Oleh karena rasionalitas dan juga serta kehadiran hukum waris barat yang melahirkan pilihan hukum (choice of law), hukum waris adat semakin lama akan semakin ditinggalkan.
Namun, degradasi dan penyusutan tidak hanya hukum adat, melainkan juga hukum lokal dalam artian produk hukum berupa peratutan perundang-undangan yang benar-benar dibentuk sesuai karakter bangsa Indonesia.
Transplantasi hukum dalam bentuk ide, konsep, solusi atau struktur, institusi, dan metode, dari satu negara ke negara lain telah menjadi kecenderungan dalam pembangunan hukum di berbagai belahan dunia.
Tidak terkecuali Indonesia, telah melakukan transplantasi hukum dari berbagai sistem hukum asing atau negara lain dalam pembentukan berbagai undang-undang.
Hukum lokal dalam perjalanannya semakin menyusut, hukum lokal dalam hal ini hukum asli Indonesia, termasuk hukum adat.

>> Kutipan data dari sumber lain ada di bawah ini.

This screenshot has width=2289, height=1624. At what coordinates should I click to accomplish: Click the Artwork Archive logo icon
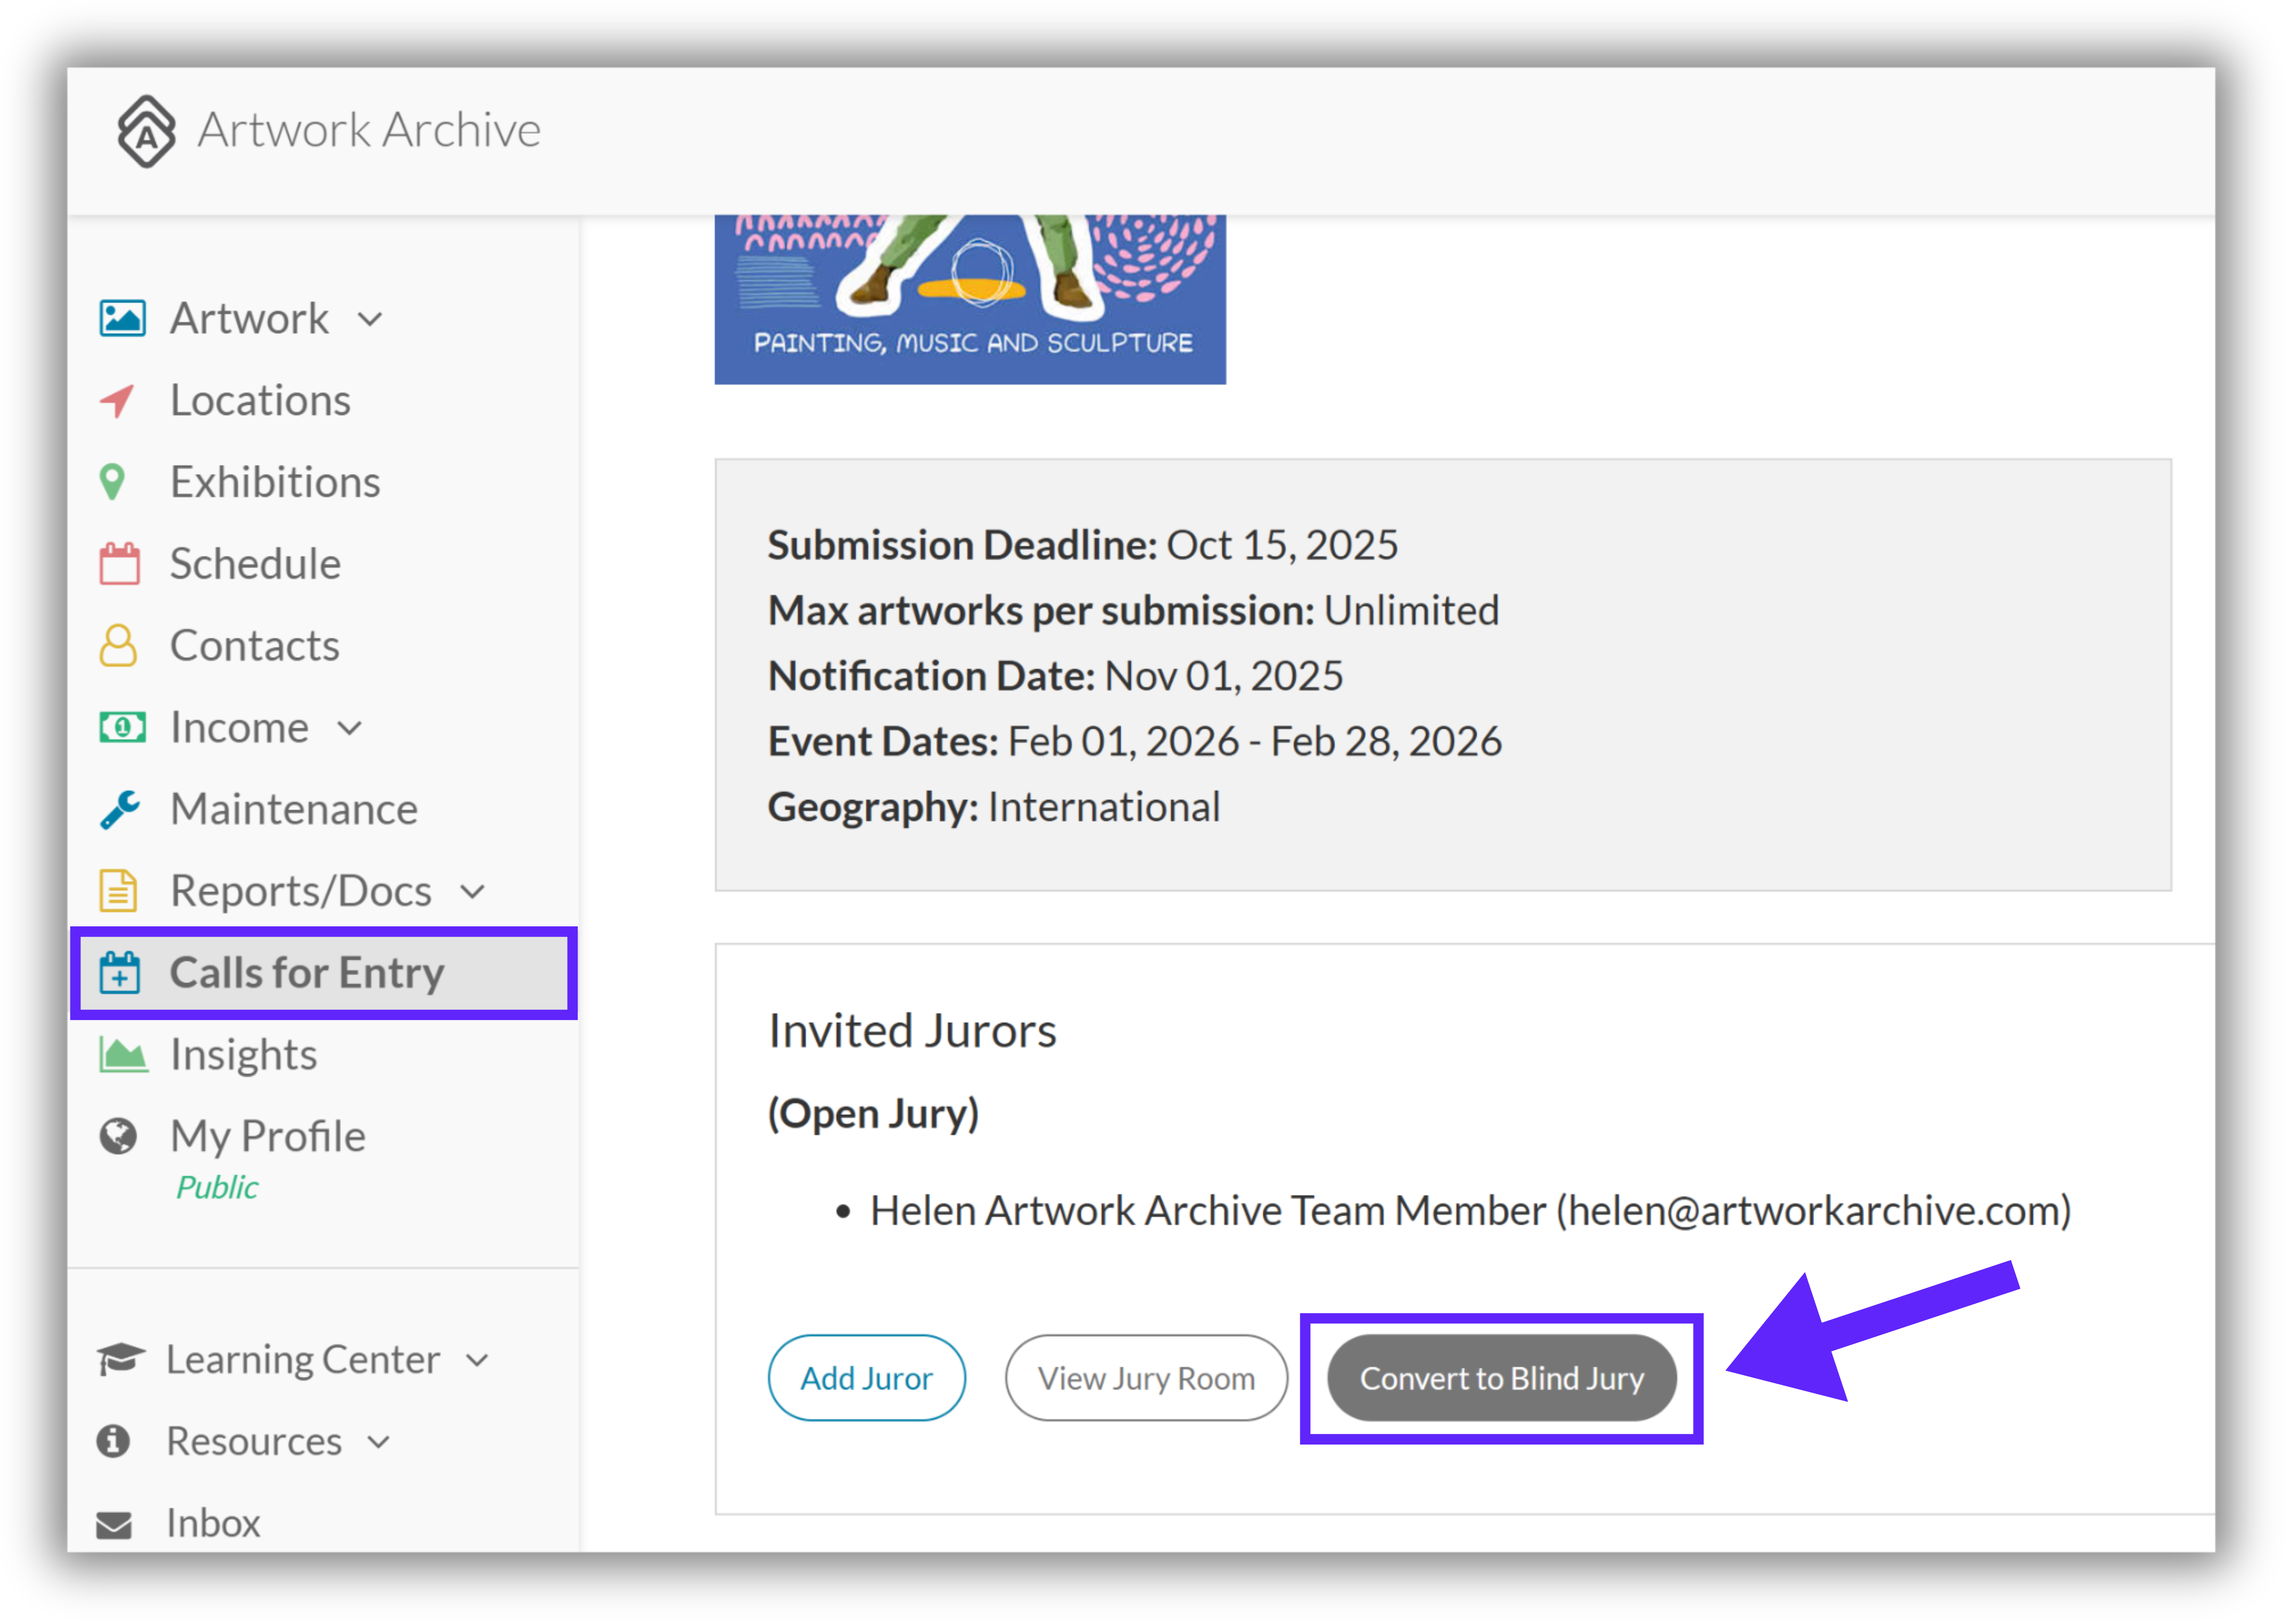click(x=146, y=131)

Kita bisa lihat misalnya dalam UU Minerba yang baru saja disahkan, UU Privatisasi Air, UU Hak Cipta, dan masih banyak UU lain yang diadopsi dari dinamika peradaban global.
Hal ini bukan hanya mengenyampingkan hukum adat (hukum yang timbul dari bawah ke atas), namun juga hukum positif asli Indonesia yang dibuat oleh penguasa.
Dengan dalih 'menghadapi borderless world' produk hukum lokal yang benar-benar bersesuaian dengan karakteristik masyarakat Indonesia semakin menyusut dari hari ke hari.
Kita bersyukur masih ada dampak positif dari transplantasi dan konvergensi/pertemuan sistem hukum, yakni konvergensi antara sistem eropa kontinental (civil law system) dengan sistem anglo-saxon (common law system).